Digital poetry between the printed page and cinema: the difference in agency structures
- DOI
- 10.5922/2225-5346-2024-3-5
- Pages
- 83-99
Abstract
This article delves into the early era of 'digital poetry', focusing on poems from the digital poetry collection First Screening (1984) by bpNichol — a poet renowned for his 'movies of words'. Two poems from this collection — 'Letter' and 'After the Storm' — were initially published in print, coming out in 1967 and 1973, respectively. The poet's creative journey from crafting 'poem-pictures' to producing 'poem-movies' sparks inquiries into the contrasting subjective frameworks of printed poems versus their digital adaptations translated into a media language akin to cinema.
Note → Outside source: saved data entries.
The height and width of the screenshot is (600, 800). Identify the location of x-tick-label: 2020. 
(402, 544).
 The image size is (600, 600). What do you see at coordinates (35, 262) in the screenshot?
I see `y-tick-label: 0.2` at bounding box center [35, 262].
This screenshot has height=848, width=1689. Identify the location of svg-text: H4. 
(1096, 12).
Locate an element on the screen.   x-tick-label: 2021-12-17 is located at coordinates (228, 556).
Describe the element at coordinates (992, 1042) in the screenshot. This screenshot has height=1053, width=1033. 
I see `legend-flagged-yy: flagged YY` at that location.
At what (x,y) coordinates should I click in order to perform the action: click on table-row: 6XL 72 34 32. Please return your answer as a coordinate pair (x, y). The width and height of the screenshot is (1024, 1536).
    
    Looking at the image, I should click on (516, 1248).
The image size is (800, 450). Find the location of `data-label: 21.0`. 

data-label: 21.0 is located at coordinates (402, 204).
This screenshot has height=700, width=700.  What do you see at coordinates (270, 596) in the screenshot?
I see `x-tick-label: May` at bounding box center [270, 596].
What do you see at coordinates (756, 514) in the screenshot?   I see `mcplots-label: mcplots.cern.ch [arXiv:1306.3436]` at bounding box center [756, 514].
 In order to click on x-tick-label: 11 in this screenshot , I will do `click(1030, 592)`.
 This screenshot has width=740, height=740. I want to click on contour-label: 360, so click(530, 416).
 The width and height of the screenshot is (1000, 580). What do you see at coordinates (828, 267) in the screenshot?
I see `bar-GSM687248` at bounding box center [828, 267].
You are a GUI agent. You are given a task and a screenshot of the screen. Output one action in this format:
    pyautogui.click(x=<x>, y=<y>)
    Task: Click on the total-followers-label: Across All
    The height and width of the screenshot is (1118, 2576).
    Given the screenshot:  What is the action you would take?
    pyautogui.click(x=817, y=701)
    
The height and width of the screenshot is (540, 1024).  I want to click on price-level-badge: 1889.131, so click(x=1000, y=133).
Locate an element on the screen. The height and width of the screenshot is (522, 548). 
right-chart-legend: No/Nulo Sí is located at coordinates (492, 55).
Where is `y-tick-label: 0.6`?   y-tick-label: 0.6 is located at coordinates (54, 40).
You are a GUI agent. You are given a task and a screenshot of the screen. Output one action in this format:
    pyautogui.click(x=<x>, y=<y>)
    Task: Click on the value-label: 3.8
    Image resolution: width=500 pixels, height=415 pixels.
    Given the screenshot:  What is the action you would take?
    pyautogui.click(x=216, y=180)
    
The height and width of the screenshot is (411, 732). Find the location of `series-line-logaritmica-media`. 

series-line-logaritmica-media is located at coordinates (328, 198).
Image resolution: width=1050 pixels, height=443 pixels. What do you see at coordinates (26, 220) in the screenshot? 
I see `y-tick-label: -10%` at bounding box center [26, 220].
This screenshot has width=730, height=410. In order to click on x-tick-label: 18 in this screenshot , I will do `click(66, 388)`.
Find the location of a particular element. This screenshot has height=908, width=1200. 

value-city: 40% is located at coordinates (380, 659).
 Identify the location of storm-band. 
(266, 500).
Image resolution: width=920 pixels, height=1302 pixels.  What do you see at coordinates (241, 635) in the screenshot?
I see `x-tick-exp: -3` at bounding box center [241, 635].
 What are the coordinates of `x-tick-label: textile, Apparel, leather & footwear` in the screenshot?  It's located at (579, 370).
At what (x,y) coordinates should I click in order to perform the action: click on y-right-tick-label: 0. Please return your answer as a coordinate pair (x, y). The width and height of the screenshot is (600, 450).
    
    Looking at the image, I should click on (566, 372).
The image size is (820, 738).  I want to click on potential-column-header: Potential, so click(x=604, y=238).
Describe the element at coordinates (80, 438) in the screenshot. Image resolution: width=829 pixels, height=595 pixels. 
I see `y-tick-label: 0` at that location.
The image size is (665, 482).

The author suggests analysing the layers of media mediation in printed and digital texts as distinct material conditions of communication prompting readers to encounter a 'moment of intensity', as Hans Ulrich Gumbrecht put it, and undergo a creative experience of estrangement enabling them to connect with the subject behind the text. The variance in media mediation shapes specific subjective structures. In both cases, the subject behind the text is a submedial subject (Boris Groys). The structures of literary and cinematic imagination allow the recipient not so much to relate to the author as to acquire an unexpected co-author, a sub-medial subject capable of replacing the author's intention with another intention or compromising the former. In printed text, identification is possible with the submedial subject, whereas in digital text, disidentification is feasible. The evolution from literary text through digital cinema to interactive digital forms highlights the difference between the recipients of literary and digital texts. The recipient of a literary text brings to life the narrative or a lyrical 'self', actively engaging with the text through imagination. The recipient of a digital text identifies with an 'avatar' capable of making choices that influence plot development but is less effective at enriching unfolding scenes and events with additional meanings.